### Requirement
Take each line of the records below that contains the string "computer" and copy it.

### Given data
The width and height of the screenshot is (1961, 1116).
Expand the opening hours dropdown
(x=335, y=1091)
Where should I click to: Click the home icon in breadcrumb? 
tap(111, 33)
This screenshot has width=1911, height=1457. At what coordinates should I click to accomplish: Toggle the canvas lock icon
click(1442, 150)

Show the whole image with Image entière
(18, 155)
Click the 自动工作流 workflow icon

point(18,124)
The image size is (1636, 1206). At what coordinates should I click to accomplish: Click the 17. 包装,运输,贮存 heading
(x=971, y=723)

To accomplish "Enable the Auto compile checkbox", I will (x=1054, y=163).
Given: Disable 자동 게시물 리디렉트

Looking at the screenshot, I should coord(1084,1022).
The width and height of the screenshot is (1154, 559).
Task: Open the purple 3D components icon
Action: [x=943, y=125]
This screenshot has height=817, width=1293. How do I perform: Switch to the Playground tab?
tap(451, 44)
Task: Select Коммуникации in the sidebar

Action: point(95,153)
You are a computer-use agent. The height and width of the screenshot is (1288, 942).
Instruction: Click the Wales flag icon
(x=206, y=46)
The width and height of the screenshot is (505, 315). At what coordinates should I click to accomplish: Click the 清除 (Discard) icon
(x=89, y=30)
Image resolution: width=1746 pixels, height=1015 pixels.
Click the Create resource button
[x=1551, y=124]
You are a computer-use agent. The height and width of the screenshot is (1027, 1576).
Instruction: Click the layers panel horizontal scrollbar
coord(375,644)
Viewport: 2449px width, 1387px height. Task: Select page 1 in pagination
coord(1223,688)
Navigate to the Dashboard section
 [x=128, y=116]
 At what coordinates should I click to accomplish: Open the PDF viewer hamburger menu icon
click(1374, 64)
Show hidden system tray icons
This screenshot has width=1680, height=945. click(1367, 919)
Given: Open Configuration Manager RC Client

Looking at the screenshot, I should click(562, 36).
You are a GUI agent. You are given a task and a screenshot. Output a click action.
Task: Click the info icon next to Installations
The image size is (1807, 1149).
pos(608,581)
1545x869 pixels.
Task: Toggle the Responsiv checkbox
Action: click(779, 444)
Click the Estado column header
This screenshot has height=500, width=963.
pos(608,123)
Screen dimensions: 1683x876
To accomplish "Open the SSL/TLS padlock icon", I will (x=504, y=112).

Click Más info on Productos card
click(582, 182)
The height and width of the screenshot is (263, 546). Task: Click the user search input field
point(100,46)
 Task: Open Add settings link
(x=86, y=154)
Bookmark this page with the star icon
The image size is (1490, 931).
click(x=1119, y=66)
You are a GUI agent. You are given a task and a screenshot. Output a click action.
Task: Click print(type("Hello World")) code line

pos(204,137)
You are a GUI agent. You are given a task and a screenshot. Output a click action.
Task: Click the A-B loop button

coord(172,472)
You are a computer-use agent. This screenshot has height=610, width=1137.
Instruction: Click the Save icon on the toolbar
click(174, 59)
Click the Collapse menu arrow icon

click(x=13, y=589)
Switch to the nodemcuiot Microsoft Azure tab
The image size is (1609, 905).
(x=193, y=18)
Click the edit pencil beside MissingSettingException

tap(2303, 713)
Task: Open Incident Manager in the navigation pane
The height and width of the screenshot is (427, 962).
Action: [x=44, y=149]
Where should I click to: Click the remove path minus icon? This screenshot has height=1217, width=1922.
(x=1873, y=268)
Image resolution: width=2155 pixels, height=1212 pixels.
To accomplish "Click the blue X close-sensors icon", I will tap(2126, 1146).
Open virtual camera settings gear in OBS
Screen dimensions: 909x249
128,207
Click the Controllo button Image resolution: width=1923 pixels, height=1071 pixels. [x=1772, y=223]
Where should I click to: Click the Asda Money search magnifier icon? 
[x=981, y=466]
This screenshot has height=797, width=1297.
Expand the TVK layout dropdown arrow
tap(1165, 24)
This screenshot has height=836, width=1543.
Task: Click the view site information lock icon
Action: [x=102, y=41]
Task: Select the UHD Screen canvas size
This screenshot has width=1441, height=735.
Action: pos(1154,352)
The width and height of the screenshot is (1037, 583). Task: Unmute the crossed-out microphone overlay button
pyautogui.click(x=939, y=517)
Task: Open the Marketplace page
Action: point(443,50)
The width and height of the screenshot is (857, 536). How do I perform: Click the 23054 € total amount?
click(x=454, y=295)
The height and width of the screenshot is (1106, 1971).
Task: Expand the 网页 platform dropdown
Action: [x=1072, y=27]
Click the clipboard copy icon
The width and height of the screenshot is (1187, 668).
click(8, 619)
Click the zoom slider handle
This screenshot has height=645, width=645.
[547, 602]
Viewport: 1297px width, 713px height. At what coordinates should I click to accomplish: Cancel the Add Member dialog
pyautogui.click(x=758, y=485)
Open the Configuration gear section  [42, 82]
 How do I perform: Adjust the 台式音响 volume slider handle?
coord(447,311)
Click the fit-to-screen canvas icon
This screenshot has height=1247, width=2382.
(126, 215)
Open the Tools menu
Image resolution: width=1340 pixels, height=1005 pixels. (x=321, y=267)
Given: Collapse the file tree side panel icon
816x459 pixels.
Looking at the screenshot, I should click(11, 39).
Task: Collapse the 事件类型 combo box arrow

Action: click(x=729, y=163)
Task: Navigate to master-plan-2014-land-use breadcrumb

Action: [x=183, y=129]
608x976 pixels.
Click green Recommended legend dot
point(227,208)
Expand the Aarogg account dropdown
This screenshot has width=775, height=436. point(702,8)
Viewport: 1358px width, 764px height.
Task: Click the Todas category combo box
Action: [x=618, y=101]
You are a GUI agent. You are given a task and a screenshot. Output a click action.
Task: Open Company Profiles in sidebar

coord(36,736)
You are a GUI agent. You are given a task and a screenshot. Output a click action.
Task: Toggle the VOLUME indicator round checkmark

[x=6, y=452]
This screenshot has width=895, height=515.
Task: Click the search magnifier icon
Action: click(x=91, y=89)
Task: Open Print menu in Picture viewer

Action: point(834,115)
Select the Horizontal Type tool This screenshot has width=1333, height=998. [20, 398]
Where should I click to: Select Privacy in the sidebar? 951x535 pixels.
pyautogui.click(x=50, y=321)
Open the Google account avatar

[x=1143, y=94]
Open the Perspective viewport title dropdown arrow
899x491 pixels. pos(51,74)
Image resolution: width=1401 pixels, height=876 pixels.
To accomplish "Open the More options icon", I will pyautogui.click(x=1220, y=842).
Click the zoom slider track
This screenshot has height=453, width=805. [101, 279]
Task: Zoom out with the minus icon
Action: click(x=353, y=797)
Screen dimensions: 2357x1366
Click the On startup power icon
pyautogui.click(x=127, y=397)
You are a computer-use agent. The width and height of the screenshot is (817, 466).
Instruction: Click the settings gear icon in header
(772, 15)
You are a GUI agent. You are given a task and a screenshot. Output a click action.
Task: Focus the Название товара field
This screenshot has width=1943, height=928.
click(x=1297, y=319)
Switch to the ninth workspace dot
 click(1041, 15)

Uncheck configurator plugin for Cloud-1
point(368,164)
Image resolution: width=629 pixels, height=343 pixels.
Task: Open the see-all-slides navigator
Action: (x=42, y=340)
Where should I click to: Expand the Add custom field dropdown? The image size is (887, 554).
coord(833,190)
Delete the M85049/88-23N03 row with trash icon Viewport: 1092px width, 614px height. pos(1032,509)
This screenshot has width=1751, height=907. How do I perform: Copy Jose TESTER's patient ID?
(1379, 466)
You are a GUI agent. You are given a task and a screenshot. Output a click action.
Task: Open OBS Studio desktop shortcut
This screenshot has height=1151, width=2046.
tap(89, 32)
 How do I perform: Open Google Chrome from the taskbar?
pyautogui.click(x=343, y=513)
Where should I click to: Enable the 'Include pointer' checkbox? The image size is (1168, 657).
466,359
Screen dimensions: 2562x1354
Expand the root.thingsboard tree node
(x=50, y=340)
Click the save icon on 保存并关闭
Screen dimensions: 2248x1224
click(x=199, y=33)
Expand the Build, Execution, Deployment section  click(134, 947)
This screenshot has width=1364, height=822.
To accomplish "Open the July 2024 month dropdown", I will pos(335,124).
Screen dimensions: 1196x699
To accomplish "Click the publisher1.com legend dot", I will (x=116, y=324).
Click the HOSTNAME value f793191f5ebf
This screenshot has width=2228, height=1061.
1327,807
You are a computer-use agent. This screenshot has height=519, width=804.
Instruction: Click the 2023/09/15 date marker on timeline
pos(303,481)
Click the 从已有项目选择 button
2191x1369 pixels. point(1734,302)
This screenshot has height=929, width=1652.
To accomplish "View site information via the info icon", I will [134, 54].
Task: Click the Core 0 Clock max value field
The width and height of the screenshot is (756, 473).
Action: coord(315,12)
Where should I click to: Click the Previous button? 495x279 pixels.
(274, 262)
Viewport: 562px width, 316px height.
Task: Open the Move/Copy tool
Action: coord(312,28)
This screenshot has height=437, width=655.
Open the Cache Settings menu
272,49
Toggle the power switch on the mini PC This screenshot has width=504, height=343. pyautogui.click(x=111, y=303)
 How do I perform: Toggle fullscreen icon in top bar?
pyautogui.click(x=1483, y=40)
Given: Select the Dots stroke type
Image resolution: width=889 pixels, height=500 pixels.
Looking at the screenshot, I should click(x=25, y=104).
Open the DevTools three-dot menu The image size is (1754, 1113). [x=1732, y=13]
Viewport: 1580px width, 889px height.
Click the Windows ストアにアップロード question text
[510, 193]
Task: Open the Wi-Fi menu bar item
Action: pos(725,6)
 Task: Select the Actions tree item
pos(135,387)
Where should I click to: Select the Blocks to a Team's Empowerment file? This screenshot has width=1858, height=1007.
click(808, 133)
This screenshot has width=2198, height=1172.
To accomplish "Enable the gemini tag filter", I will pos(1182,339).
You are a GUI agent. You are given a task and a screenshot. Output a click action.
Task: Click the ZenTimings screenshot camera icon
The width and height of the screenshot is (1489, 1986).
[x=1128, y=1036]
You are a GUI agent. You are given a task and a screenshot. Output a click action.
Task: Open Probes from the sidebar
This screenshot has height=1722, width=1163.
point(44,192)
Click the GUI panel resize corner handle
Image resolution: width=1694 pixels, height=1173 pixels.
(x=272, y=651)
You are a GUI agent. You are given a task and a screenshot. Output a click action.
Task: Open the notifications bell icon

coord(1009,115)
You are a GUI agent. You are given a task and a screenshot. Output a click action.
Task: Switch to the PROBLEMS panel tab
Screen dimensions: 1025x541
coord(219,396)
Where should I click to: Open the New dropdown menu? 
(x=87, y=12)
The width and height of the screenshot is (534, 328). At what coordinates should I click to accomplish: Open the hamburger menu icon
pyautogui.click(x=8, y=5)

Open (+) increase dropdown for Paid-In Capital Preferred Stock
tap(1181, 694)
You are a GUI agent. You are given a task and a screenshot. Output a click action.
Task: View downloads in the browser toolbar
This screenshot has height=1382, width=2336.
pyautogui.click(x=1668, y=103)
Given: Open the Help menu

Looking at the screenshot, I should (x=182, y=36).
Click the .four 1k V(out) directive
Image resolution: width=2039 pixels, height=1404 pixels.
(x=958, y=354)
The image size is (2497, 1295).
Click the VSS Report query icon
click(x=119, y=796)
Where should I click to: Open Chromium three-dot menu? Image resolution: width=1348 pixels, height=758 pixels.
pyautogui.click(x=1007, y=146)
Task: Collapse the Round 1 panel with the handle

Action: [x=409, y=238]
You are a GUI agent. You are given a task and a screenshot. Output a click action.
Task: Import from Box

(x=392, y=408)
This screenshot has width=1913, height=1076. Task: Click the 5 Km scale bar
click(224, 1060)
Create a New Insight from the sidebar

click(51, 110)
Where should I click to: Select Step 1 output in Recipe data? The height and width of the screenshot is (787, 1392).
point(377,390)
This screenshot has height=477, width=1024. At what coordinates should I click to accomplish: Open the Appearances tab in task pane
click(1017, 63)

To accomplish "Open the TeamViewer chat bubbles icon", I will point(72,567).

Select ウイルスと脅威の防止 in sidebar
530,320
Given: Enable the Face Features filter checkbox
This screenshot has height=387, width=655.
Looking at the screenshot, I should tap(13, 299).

### Answer section
You are a computer-use agent. The height and width of the screenshot is (1288, 942).
You are a computer-use agent. The height and width of the screenshot is (1027, 1576).
You are a computer-use agent. This screenshot has height=610, width=1137.
You are a computer-use agent. The width and height of the screenshot is (817, 466).
You are a computer-use agent. This screenshot has height=519, width=804.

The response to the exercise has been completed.